**Selection**:
Derrida was right in asserting that "there is no 'outside' to the text." His claim is that every text is

affected by every other text and every other speech act. As an instance, most of Shakespeare's

plays have traceable sources for their central plots. Representations of gender in Renaissance

drama are tied to their original presentation: "bearing the traces of their history in a theatrical

enterprise which completely excluded women, (these texts) construct gender from a

relentlessly androcentric perspective" (Helms 196). It is the ways in which these texts

reflect or distort the gender expectations of society, either Elizabethan or contemporary,

that is so important.

Comedy that centers on the relationship between conventional couples rather than

on resolution of the situation that keeps them apart is really quite difficult to find in

Shakespeare. Ferdinand and Miranda are so uninteresting as a couple that their chief

                                                  

function seems to be as an excuse for Prospero to exhibit his art. The lovers in Midsummer Night’s

Dream are certainly at their most entertaining when they're in love with the wrong person. It is the

exaggerated character--Falstaff, Petruchio, Paulina, or Cleopatra--or those who step
                                                  
outside the borders of their assigned gender roles--Rosalind, Portia, Viola--who generate

the greatest theatrical and critical interest.

Elizabethan society had a loosely determined set of normal behaviors that are frequently

linked to gender. Despite diffusion of these gender expectations in both time periods (see

Dollimore, Traub), there are definite behaviors that either lie within the constructs of gender or

exceed/transgress patterns accepted as conventional. Through the mechanisms of exaggeration or

transgression, Shakespeare's comedies focus attention on the matter of gender and derive comedy

from the situations created. Characters that are natural representations of their gender do not

contain the same possibilities for comedy.

Beatrice says "O, that I were a man" (Much Ado About Nothing, IV.i.303), implying in

context that her gender has made it impossible for her to act. Other female characters in

Shakespeare do take on male roles, and whether it is because their true identity is hidden or simply

by virtue of their acceptance as non-female, they are able to function in the text in ways

that an undisguised female character could not. Rosalind/Ganymede instructs Orlando in the ways

of love. Viola/Cesario enters Orsino's house and, consequentially, his heart. Portia argues a case

at law; actually serving as a judge in a dispute involving her new husband's best friend. In

assuming a man's role, these women overcome the limitations to which Beatrice finds her sex

subjected.

**Task prompt**: Extend the essay on gender in Shakespeare's comedies from its last sentence, keeping its formal critical voice.

**Dataset excerpts**:
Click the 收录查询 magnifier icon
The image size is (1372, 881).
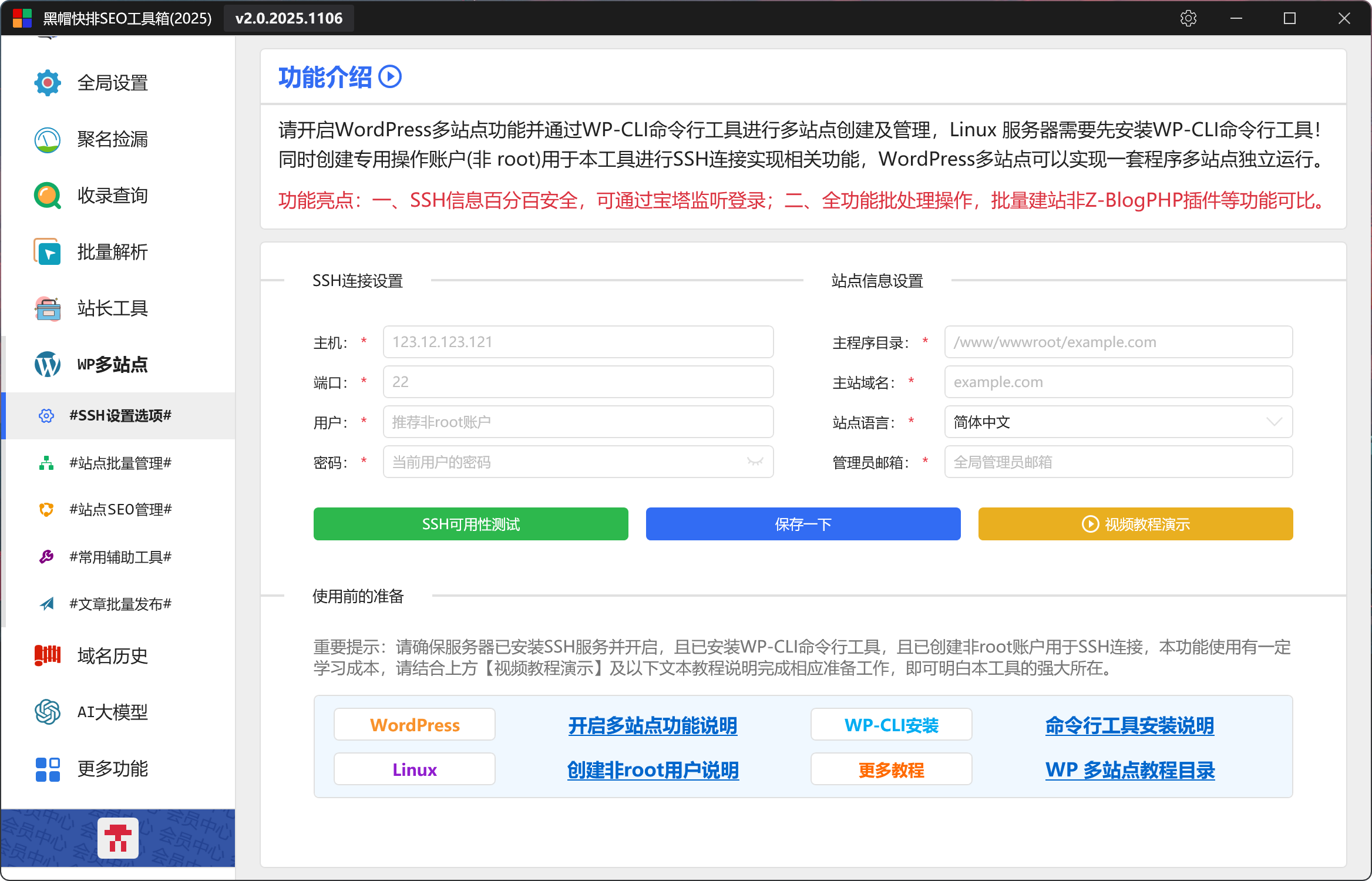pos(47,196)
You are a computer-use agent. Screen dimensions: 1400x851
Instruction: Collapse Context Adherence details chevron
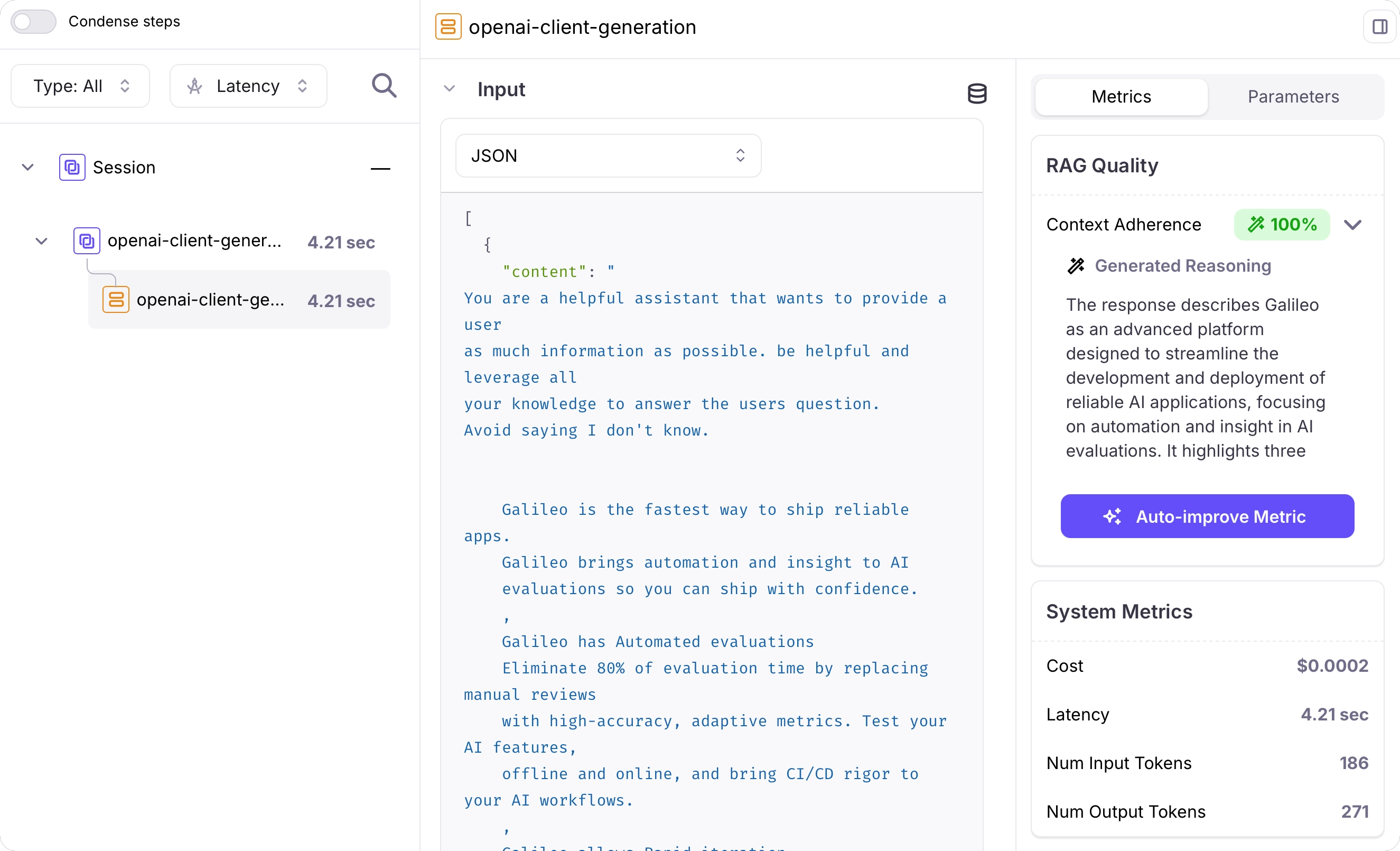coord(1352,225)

--

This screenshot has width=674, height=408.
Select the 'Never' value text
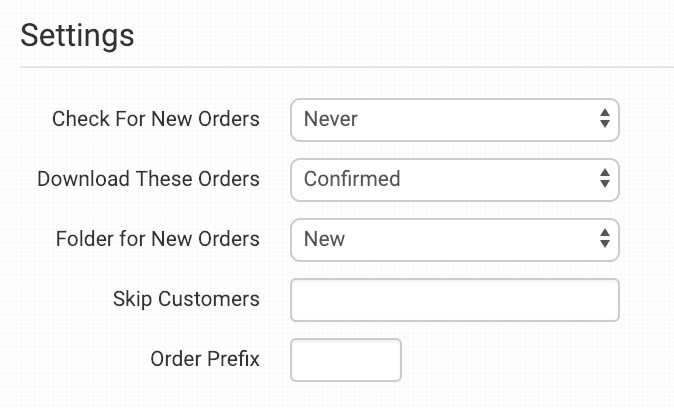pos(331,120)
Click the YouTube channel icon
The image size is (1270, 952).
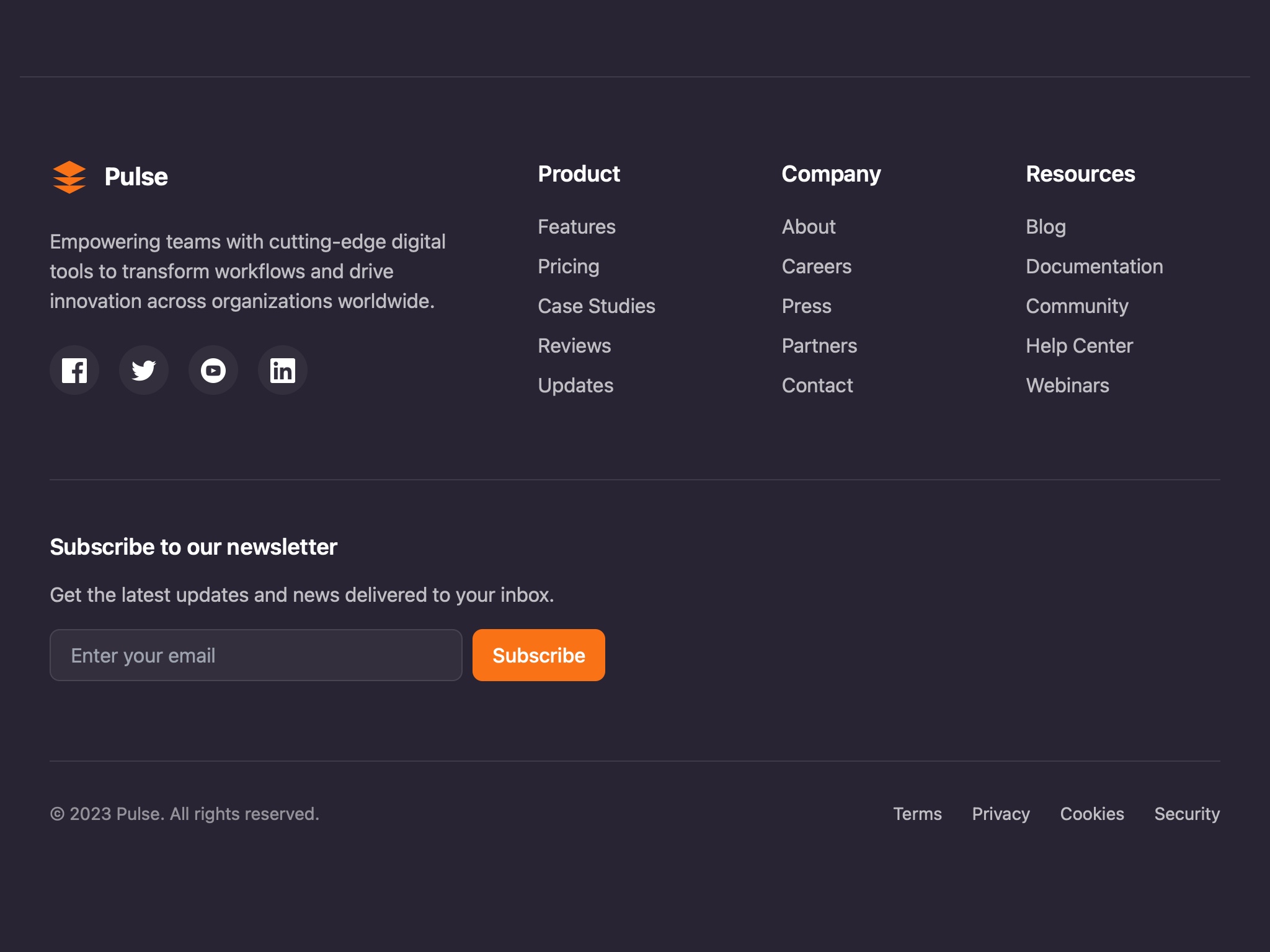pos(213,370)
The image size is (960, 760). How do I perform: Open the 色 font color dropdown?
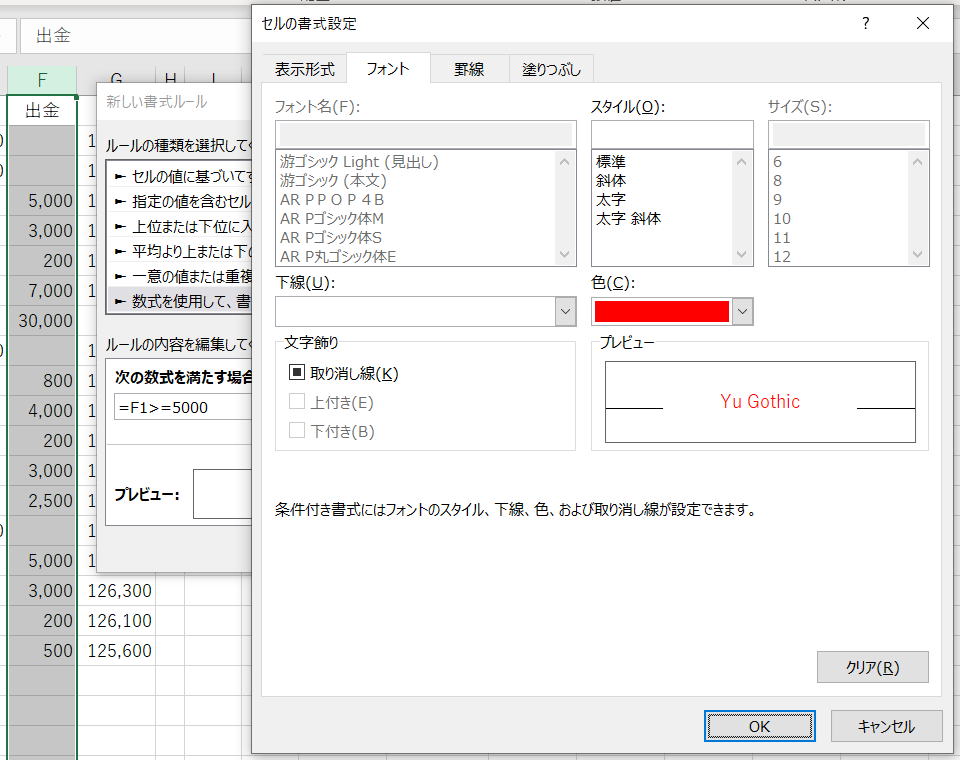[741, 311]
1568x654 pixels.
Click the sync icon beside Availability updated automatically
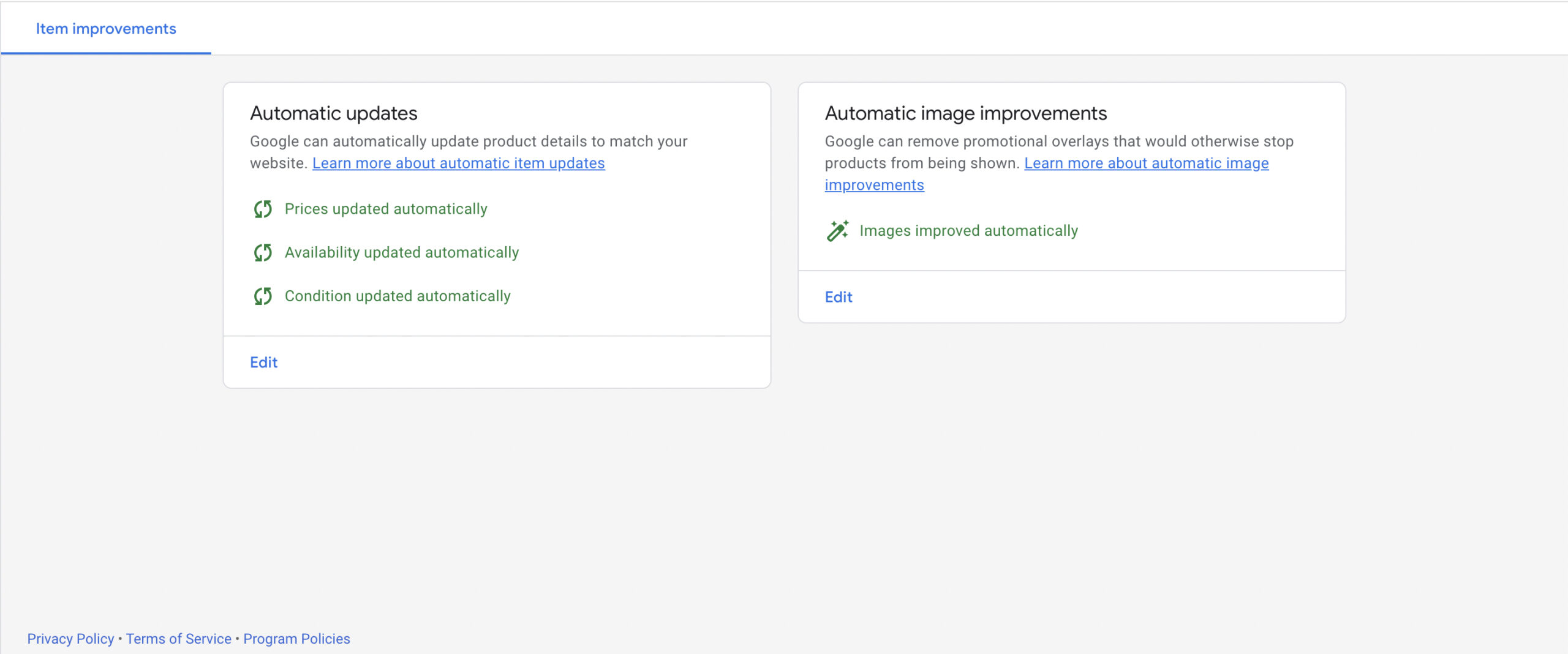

* * *

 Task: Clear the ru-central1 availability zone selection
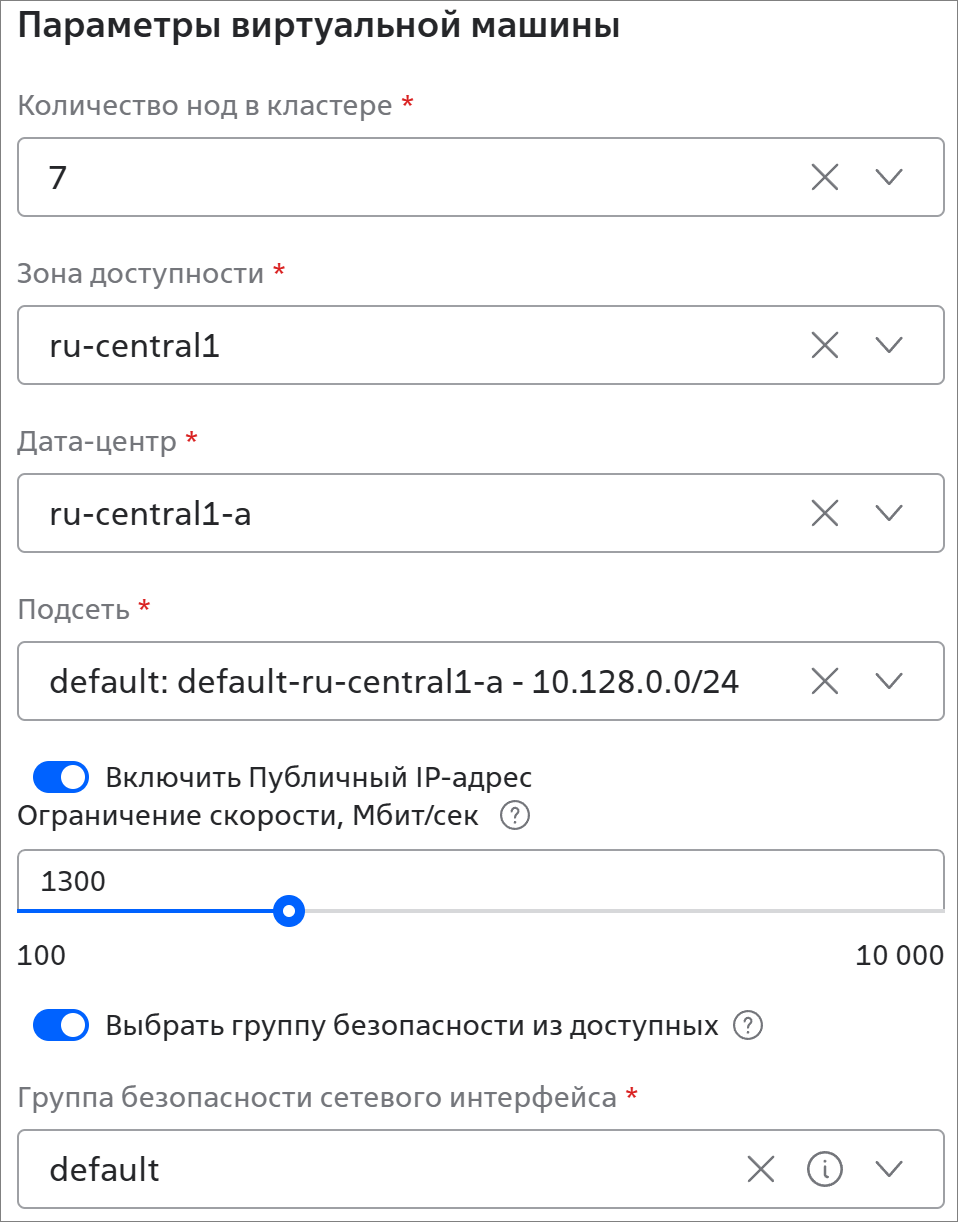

**Response to this task**:
                                             

When male characters assume feminine characteristics these are seen as an
                         
impediment to action (or inaction is seen as womanish). In Tro. act I, Troilus has not                                                   
taken the field because he is hopelessly in love with Cressida. He describes the experience as

unmanning, as depriving him of his masculinity. When Aeneas asked why he is not in the day's

battle Troilus identifies himself as "this woman . . . / because womanish it is to be from thence"

(I.i.106). He finds he cannot behave as a man should, because a woman exerts an authority over

him. Troilus' weakness is paralleled and emphasized in Ulysses' figuration of Achilles who "Grows

dainty of his worth, and in his tent/ Lies mocking our designs. With him Patroclus/ Upon a lazy bed

the livelong day/ Breaks scurril jests" (I.iii.145-148). Both men are warriors, both are unmanned by

affection. Achilles' dalliance with Patroclus carries with it the additional "signifying burden of the

'unnatural'" (Traub 73), but the trope remains the same. Achilles and Troilus are neglecting their

duties as warriors because of a physical attraction, and in each case it is seen as 'womanish' or

'dainty.' Patroclus himself tells Achilles "A woman impudent and mannish grown/ Is not more

loath'd than an effeminate man/ in time of action" (III.iii.217-219). Achilles is slow to be moved,

however; when he expresses a desire to see the Trojan heroes it is "a woman's longing . . . To see

great Hector in his weeds of peace" (III.iii.237,239). It is only when their objects of desire are

removed that Troilus and Achilles resume their 'manly' duties; Achilles upon Patroclus' death, and

Troilus after the trauma of seeing Cressida with Diomede.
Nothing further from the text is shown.